Go, invented at Google, found its niche, first inside Google, then as the language of choice for contributors to Kubernetes and its surrounding ecosystem, and finally for creating code to run in containers on Kubernetes. At cloud scale, performance becomes important again, and small containers that start up quickly enables rapid autoscaling. Go is king in this domain - compiled Go code in an Alpine Linux container can be just over 10 MB in size and starts up in a second. A typical containerised Java application with all of its dependencies, by comparison, is huge - 200MB. It starts up in tens of seconds. Python is better for container development, smaller and faster to start up than Java, but still doesn’t come close to compiled Go.
Rust adoption has arguable been slower than Go’s.
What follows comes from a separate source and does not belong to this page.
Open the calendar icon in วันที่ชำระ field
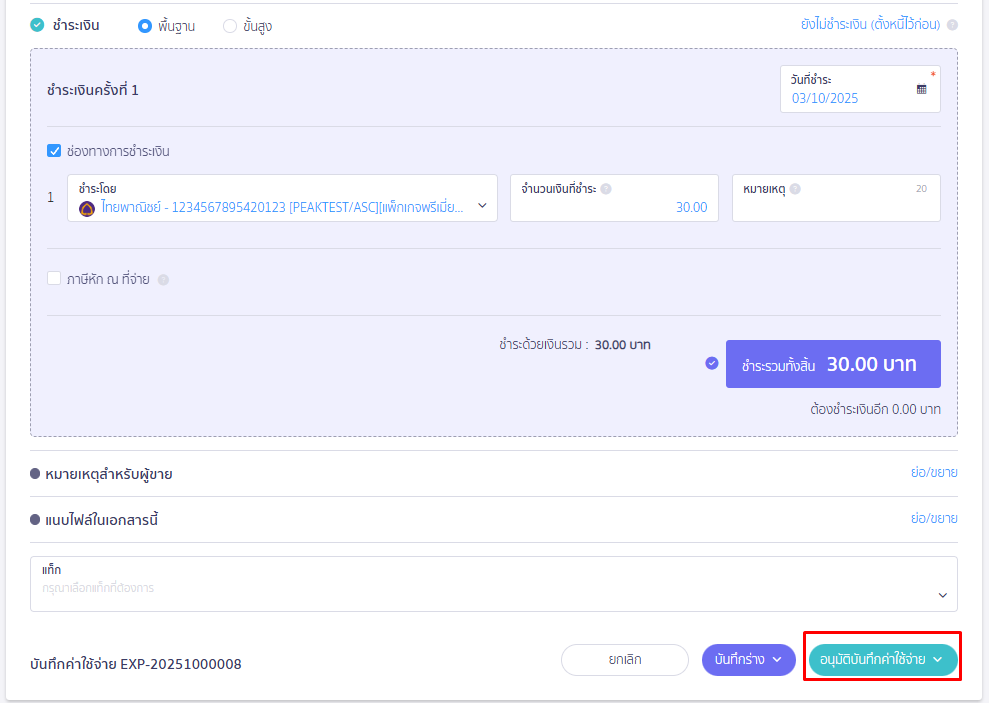 click(921, 89)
But recently, talk around Rust’s use in Linux and even in Linux’s core has intensified. Another tracker of programming languages' popularity is PYPL. Not much has changed over the last 15 years amongst the top 5 (C/C++, C#, Java, Javascript and Python), other than Python being the big winner while Java has slowly been losing ground. See the image below.
The graph also shows the rapid growth of Go and Rust over the last five years. The appeal of compiled languages that approach the performance and efficiency of C/C++ while having none of its weaknesses, together with the ease of use of interpreted languages, is hard to resist. I think that the rapid growth of containerisation and Kubernetes as the default container orchestrator will, ensure the continued popularity of newer compiled languages outside of the traditional stronghold of C/C++ - systems and embedded programming. It also makes for an excellent topic for this blog, Software Pendula, to note that once again, the pendulum is in full swing back towards compiled languages - a class of programming languages that have been out of favour for so long.